LE PRINCE DE TALLEYRAND AU DUC DE BROGLIE.
«Le 17 août 1833.
»J'ai reçu ce matin, par estafette, la dépêche que vous m'avez fait l'honneur de m'écrire sous le numéro 89, et j'ai profité d'un rendez-vous que j'avais avec lord Palmerston, aujourd'hui, pour l'entretenir des différents sujets que vous aviez recommandé à mon attention.
»Lorsque je lui ai parlé du voyage du duc de Leuchtenberg et du projet de mariage avec la reine doña Maria, qui pouvait être le but de l'empereur dom Pedro, en appelant son beau-frère près de lui, lord Palmerston n'a pas hésité à me répondre que l'Angleterre ne pourrait jamais donner son approbation à un pareil projet, et qu'il adoptait en tout point les considérations que vous avez si bien fait valoir pour que la France et l'Angleterre s'opposassent à son exécution.

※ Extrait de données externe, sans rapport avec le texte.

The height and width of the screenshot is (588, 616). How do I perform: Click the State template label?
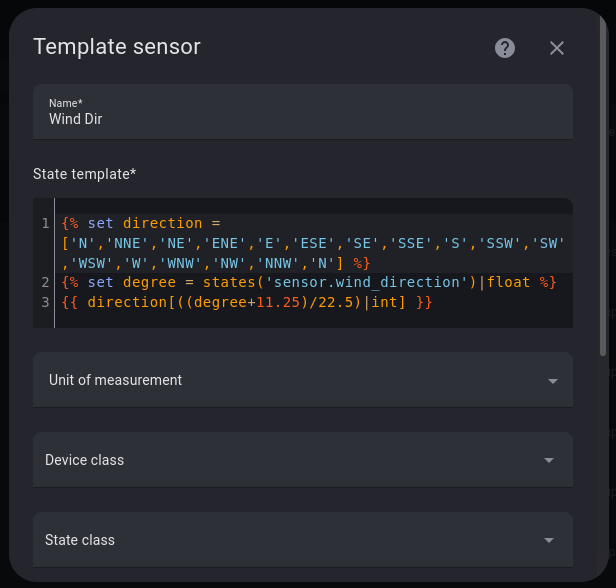tap(84, 174)

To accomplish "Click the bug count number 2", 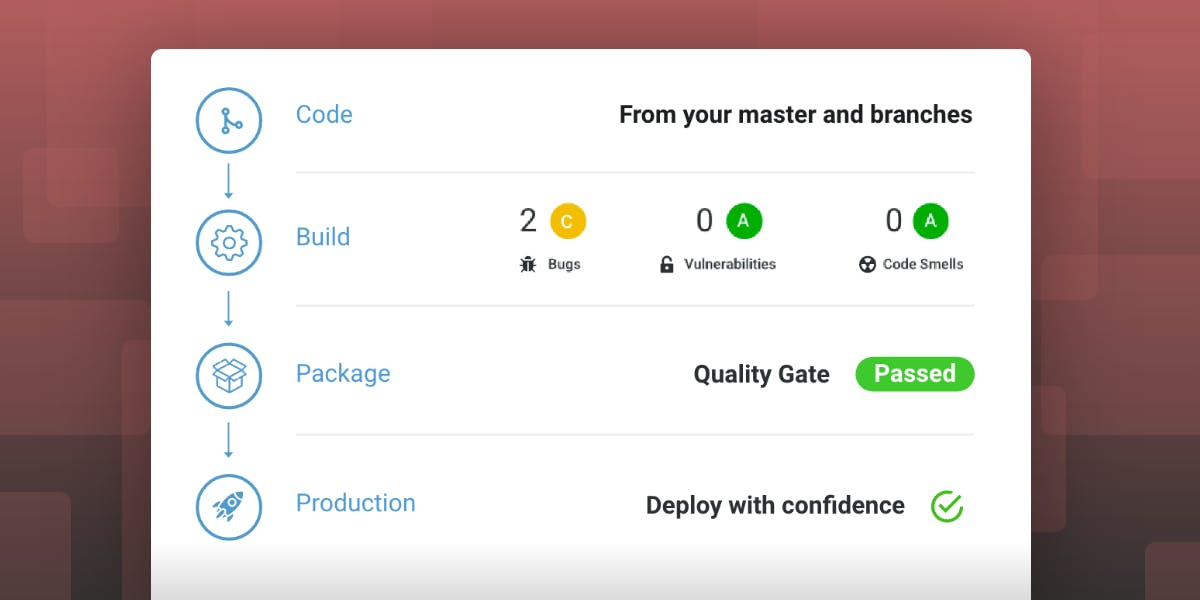I will click(528, 221).
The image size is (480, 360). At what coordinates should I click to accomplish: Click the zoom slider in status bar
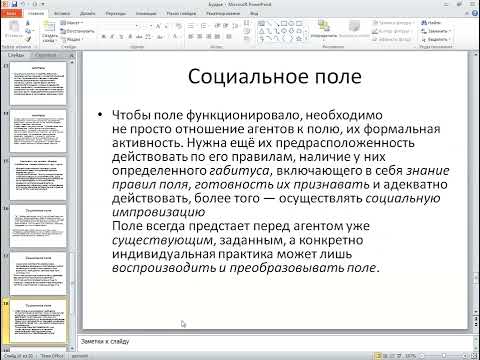(x=444, y=356)
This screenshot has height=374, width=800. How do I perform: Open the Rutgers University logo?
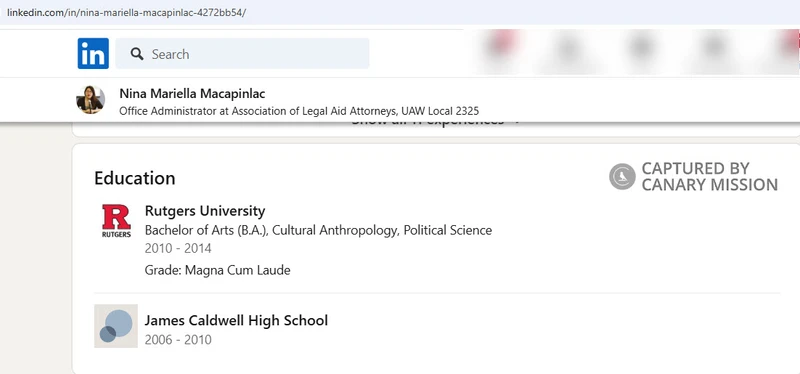point(116,221)
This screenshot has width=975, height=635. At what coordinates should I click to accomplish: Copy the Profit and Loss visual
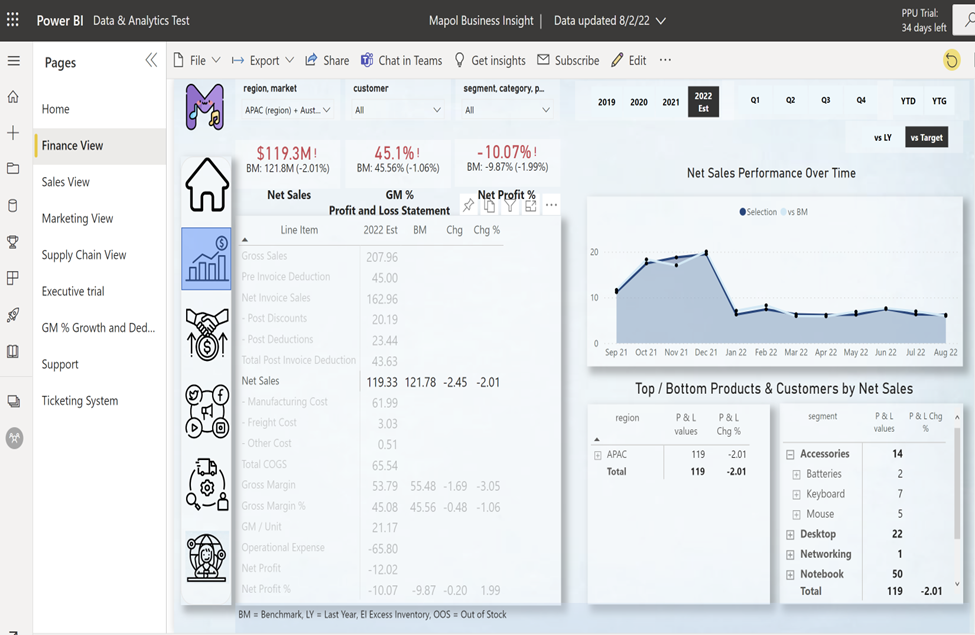[x=489, y=205]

Il a ajouté qu'il était tout prêt à donner à lord William Russell des instructions qui, quant au fond, seraient telles que vous les indiquez. La différence qui existe entre la position de la France et de l'Angleterre vis-à-vis du Portugal pourra, peut-être, les faire différer dans la forme de celles que vous enverrez, mais cela ne doit avoir aucune influence sur le résultat. Vous pourrez convenir de ces instructions avec M. Aston et les transmettre à l'agent quelconque que vous accréditerez au Portugal. Lord William Russel recevra l'ordre de s'entendre avec cet agent afin que leurs démarches aient lieu simultanément.
»J'ai pu remarquer, d'après le langage de lord Palmerston dans cette conversation, combien étaient fondées les informations que j'ai eu l'honneur de vous transmettre par ma dépêche d'hier sur le mécontentement qu'inspirait au cabinet anglais la conduite de dom Pedro...»
«Londres, le 17 août 1833.
Mon cher duc,
»Votre lettre du 15 m'est arrivée ce matin. Après l'avoir bien lue et même méditée, ainsi que les pièces parfaitement bien faites qui y étaient jointes, je me suis rendu chez lord Palmerston. Ma dépêche de ce jour vous dira le résultat général et satisfaisant de notre conversation. Voici quelques détails de plus.
»La question belge est suspendue depuis dix jours, ce qui excède tout le monde. A Bruxelles, on ne se fait pas faute de prolonger cet état de choses; forts d'un provisoire avantageux, confiants, plus qu'il ne faut, dans les liens d'une parenté française, les Belges considèrent peu le repos, l'équilibre, l'existence reconnue, qui ne sauraient ressortir vraiment que du définitif. La conférence fait une assez sotte figure vis-à-vis de ce silence belge, tout aussi impertinent, au dire de tous, que le sont les injures hollandaises. Vous avez bien raison de repousser tous ces intérêts de famille entés sur de la politique étrangère. C'est ce qui a perdu l'empereur Napoléon; c'est ce qui nous gêne aujourd'hui à Bruxelles, et ce qui aurait fait du Portugal une plaie pour la France, si l'on avait cherché à y marier un de nos princes. Je vous conjure d'employer toute votre action vis-à-vis des Belges; cela devient imminent.